The institute is designed to be a world-class cardiovascular center offering state-of-the-art medical technology, education and research. In addition to ECU's research and treatment facility that will be across from the Brody Outpatient Center, PCMH is building a $150 million, 120-bed cardiovascular center on the east side of the hospital. The facilities should open in 2008.
"We have no greater partner than Pitt County Memorial Hospital," Ballard said. "Our students train there, our residents spend most of their waking hours there. Today, we break ground on the latest and most forward-looking component of that partnership -- the East Carolina Heart Institute."
Planning for the institute began in early 2003. The N.C. General Assembly appropriated $60 million in 2004 for ECU to build a new center for cardiovascular research, outpatient programs and education. In January 2005, the N.C. Division of Facility Services approved PCMH's request to begin building the new cardiovascular tower that will be the inpatient part of the institute.

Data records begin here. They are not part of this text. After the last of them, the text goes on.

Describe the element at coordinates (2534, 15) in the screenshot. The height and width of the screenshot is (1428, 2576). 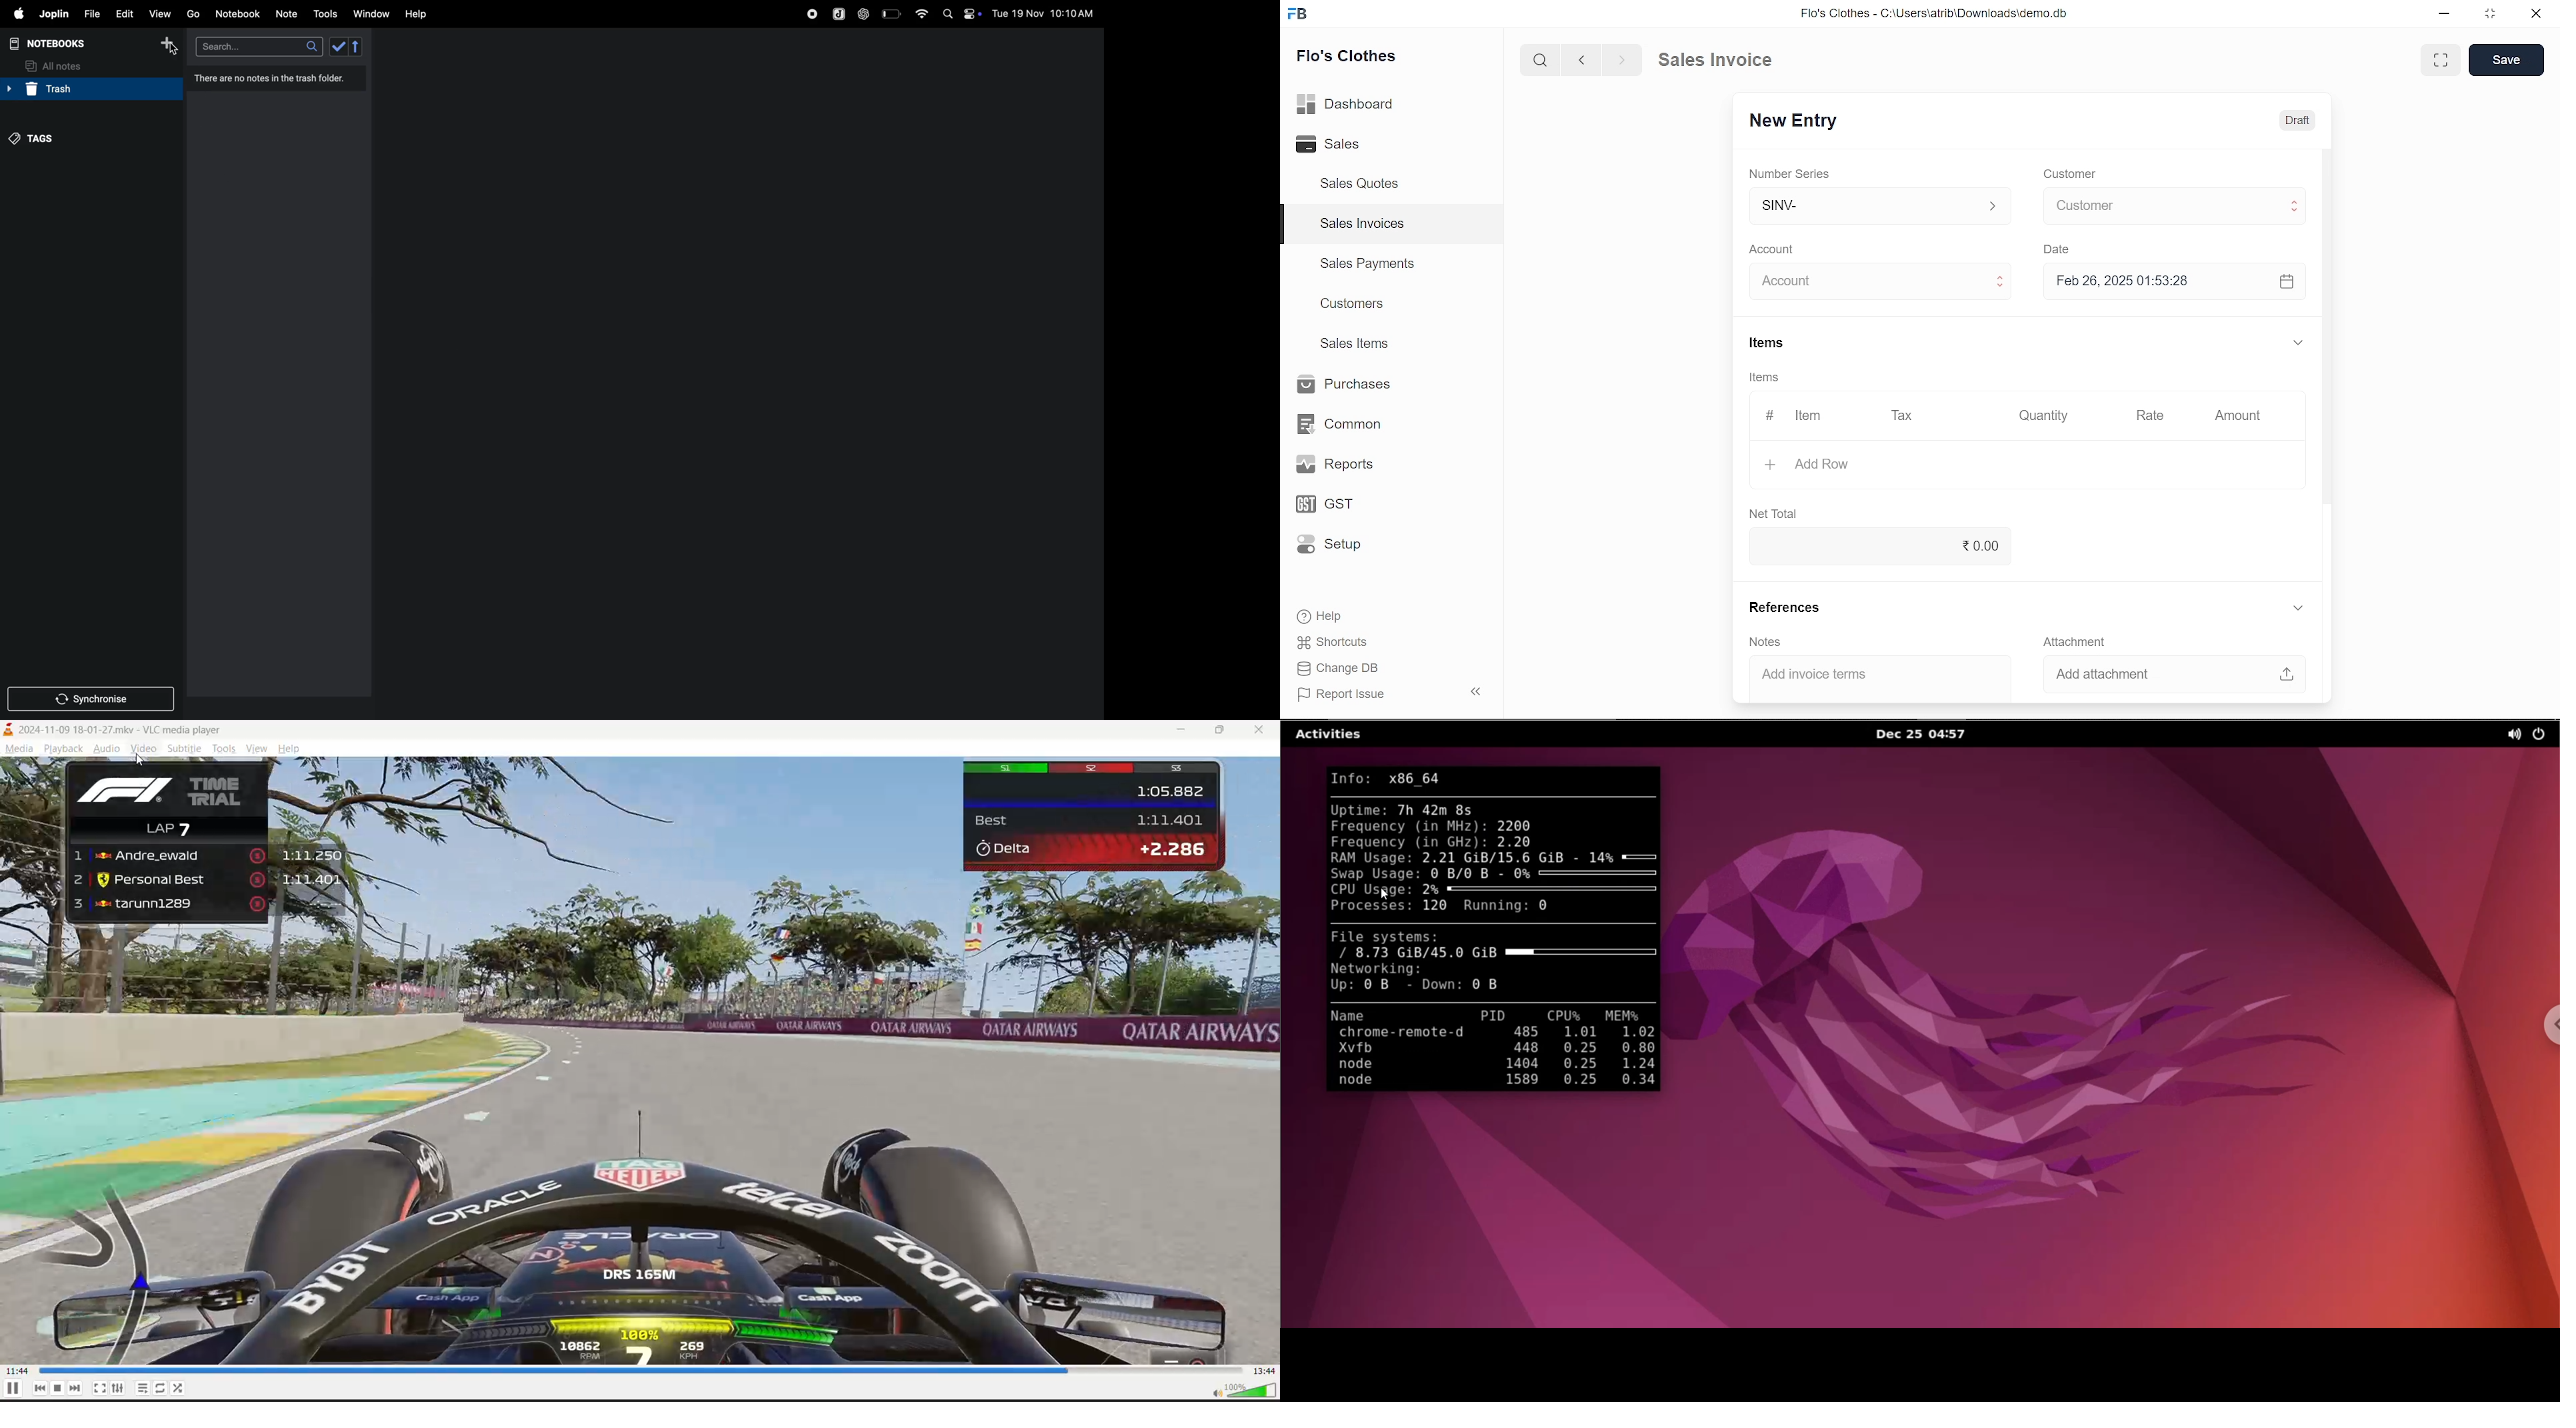
I see `close` at that location.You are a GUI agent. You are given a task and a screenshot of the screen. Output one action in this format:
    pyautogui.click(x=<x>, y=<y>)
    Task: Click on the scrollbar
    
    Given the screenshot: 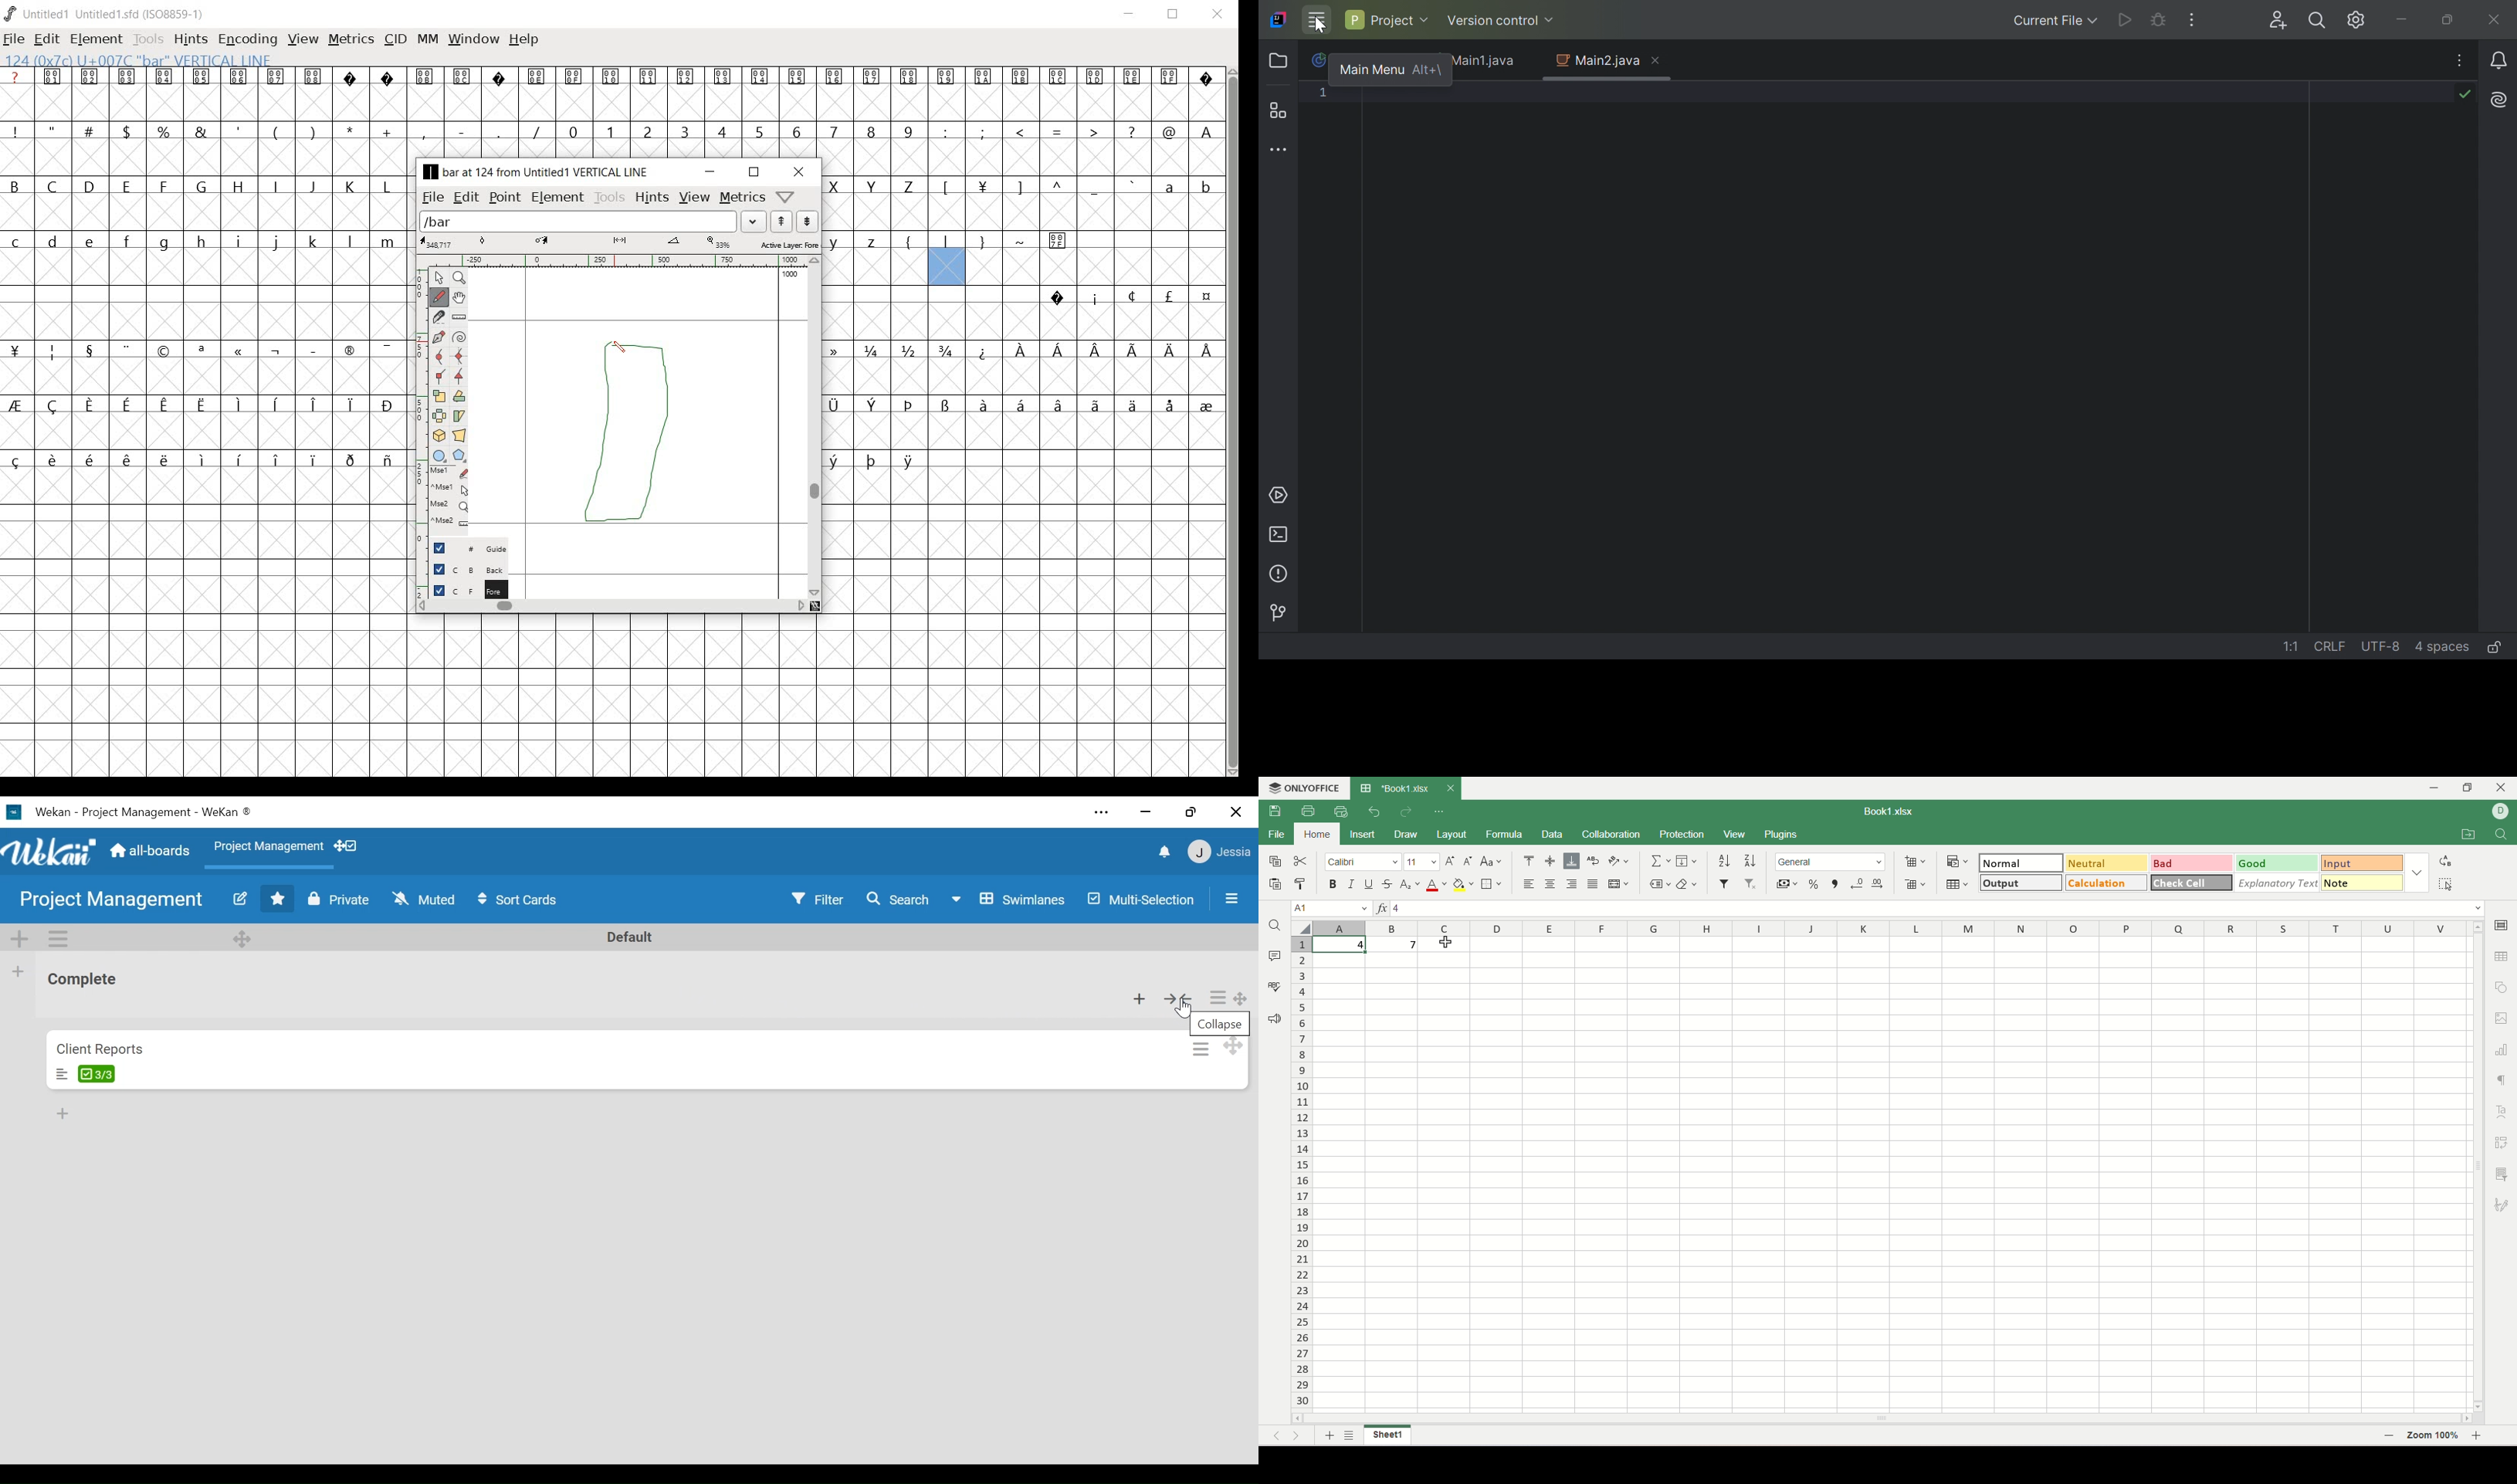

ECU's facility will house clinical, research and education components where faculty and staff will work together in outpatient care, research, training and educational activities. The four-story, 206,000-square-foot facility will house basic science and clinical research, a robotic-surgery training program, future space for simulation laboratories, a clinical outpatient facility for cardiovascular diseases, a database center, physician offices and an auditorium.
Chitwood, senior associate vice chancellor for health sciences at ECU and chief of cardiothoracic and vascular surgery in the Department of Surgery at the Brody School of Medicine, will serve as director of the institute.
"The beginning of our collective vision has come to fruition, and we owe this to all of you," Chitwood said to the crowd of hospital and university officials, lawmakers and others who helped bring the institute to Greenville. "You have worked tirelessly gaining grassroots support to make possible what will soon be on this medical campus."